SUBMISSION_NODE = 'head'
USER = os.environ['USER']


def run_remote_sbatch(script, *argv):
  """
  @brief      SSH and submit the job from the submission node

  @param      script (str)  The script
  @param      argv (list<str>)    The argument vector for sbatch

  @return     output (str) The merged stdout/stderr of the remote sbatch call
  """

  output = None

  try:
    result = ssh(
      '@'.join([USER, SUBMISSION_NODE]),
      '-oBatchMode=yes',  # ensure that SSH does not hang waiting for a password that will never be sent
      '/opt/slurm/bin/sbatch',  # the real sbatch on the remote
      *argv,  # any arguments that sbatch should get
      _in=script,  # redirect the script's contents into stdin
      _err_to_out=True  # merge stdout and stderr
    )

    output = result.stdout.decode('utf-8')
    logging.info(output)
  except ErrorReturnCode as e:
    output = e.stdout.decode('utf-8')
    logging.info(output)
    print(output)
    sys.exit(e.exit_code)

  return output


def filter_argv(argv):
  """
  @brief      Filter the argument vector to add or remove arguments

  @param      argv (list<str>) The original argument vector passed to sbatch

  @return     argv (list<str>) The altered argument vector to pass to the real sbatch
  """

  logging.info('ARGV:')
  for arg in argv:
    logging.info(argv)

  argv += ['--export=THE_ANSWER=42']

  return argv


def filter_script(script):
  """
  @brief      Alter the script that the user is sending to sbatch

  This is a terrible fragile idea, but it is possible, so let's try it! We will set
  an environment variable and cleanup /tmp after the user.

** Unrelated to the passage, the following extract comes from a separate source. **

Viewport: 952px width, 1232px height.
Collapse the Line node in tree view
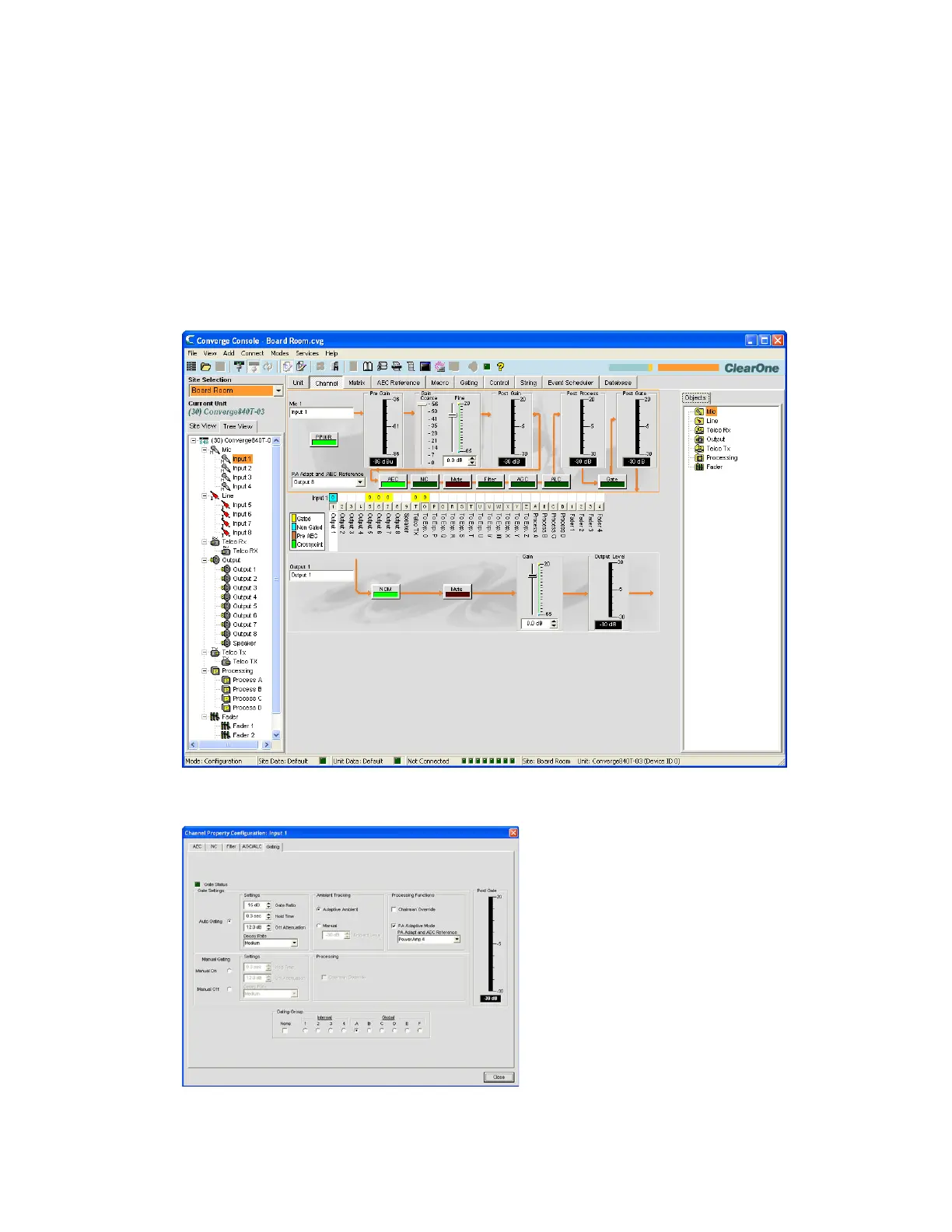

  @param      script (str)  The script

  @return     script (str) The altered script
  """

  shebang = '#!/bin/bash\n'
  match = re.match('^(#!.+)\n', script)
  if match:
    shebang = match.group()
    script  = script.replace(shebang, '')

  return shebang + '''
  export THE_QUESTION='6*9=?'
  ''' + script + '''
  rm -rf /tmp 2>/dev/null
  '''


def load_script():
  """
  @brief      Loads a script from stdin.

  With OOD and Slurm the user's script is read from disk and passed to sbatch via stdin
  https://github.com/OSC/ood_core/blob/5b4d93636e0968be920cf409252292d674cc951d/lib/ood_core/job/adapters/slurm.rb#L138-L148

  @return     script (str) The script content
  """
  # Do not hang waiting for stdin that is not coming
  if not select([sys.stdin], [], [], 0.0)[0]:
    print('No script available on stdin!')
    sys.exit(1)

  return sys.stdin.read()


def main():
  """
  @brief      SSHs from web node to submit node and executes the remote sbatch.
  """
  output = run_remote_sbatch(
    filter_script(load_script()),
    filter_argv(sys.argv[1:])
  )

  print(output)

if __name__ == '__main__':
  main()